Step 1: Understanding the Concept:
The correlation coefficient, \(r\), can be determined from the two regression lines. One line represents the regression of Y on X, and the other represents the regression of X on Y. The slopes of these lines are the regression coefficients, \(b_{YX}\) and \(b_{XY}\). The square of the correlation coefficient is the product of these two regression coefficients.
Step 2: Key Formula or Approach:
The correlation coefficient \(r\) is given by the geometric mean of the regression coefficients:
\[ r = \pm \sqrt{b_{YX} . b_{XY}} \]
The sign of \(r\) is the same as the sign of the regression coefficients.

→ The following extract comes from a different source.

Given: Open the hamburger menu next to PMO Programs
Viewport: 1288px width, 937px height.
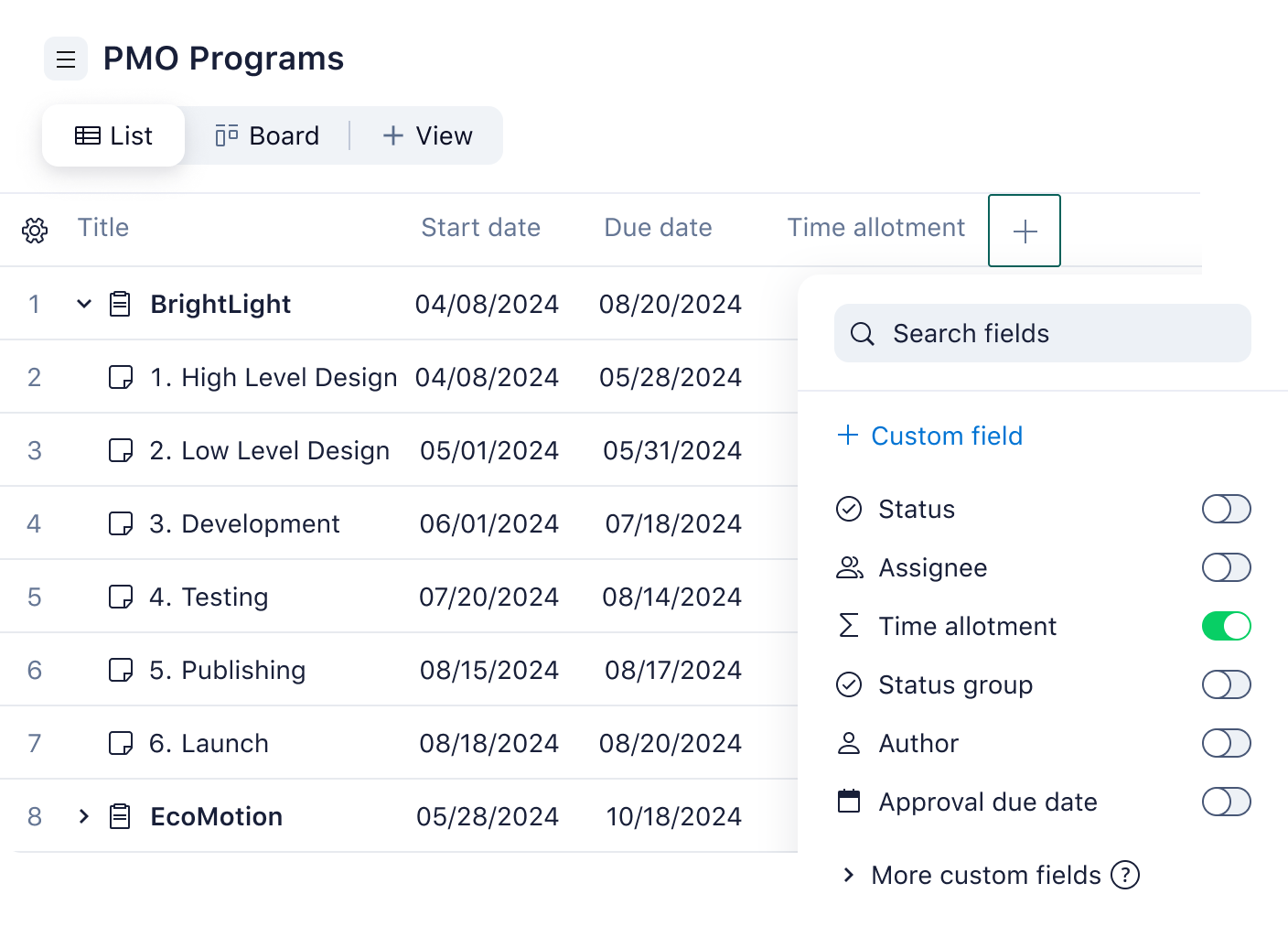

Step 3: Detailed Explanation:
Let's assume the first equation is the regression of Y on X and the second is the regression of X on Y.
Line 1 (Y on X): \(8X - 10Y + 66 = 0\)
Rearrange to the form \(Y = b_{YX}X + a\):
\[ 10Y = 8X + 66 \]
\[ Y = \frac{8}{10}X + \frac{66}{10} \]
So, the regression coefficient of Y on X is \(b_{YX} = \frac{8}{10} = 0.8\).
Line 2 (X on Y): \(40X - 18Y = 264\)
Rearrange to the form \(X = b_{XY}Y + c\):
\[ 40X = 18Y + 264 \]
\[ X = \frac{18}{40}Y + \frac{264}{40} \]
So, the regression coefficient of X on Y is \(b_{XY} = \frac{18}{40} = \frac{9}{20} = 0.45\).
Now, calculate the square of the correlation coefficient:
\[ r^2 = b_{YX} . b_{XY} = 0.8 \times 0.45 = \frac{8}{10} \times \frac{45}{100} = \frac{360}{1000} = 0.36 \]
The correlation coefficient is the square root of this value. Since both \(b_{YX}\) and \(b_{XY}\) are positive, \(r\) must also be positive.
\[ r = \sqrt{0.36} = 0.6 \]
Note: Our assumption was correct because \(|r| = 0.6 \le 1\). If we had assumed the opposite, we would get \(b_{YX} = 40/18\) and \(b_{XY} = 10/8\), whose product is greater than 1, which is impossible.
Step 4: Final Answer:
The correlation coefficient between X and Y is 0.6.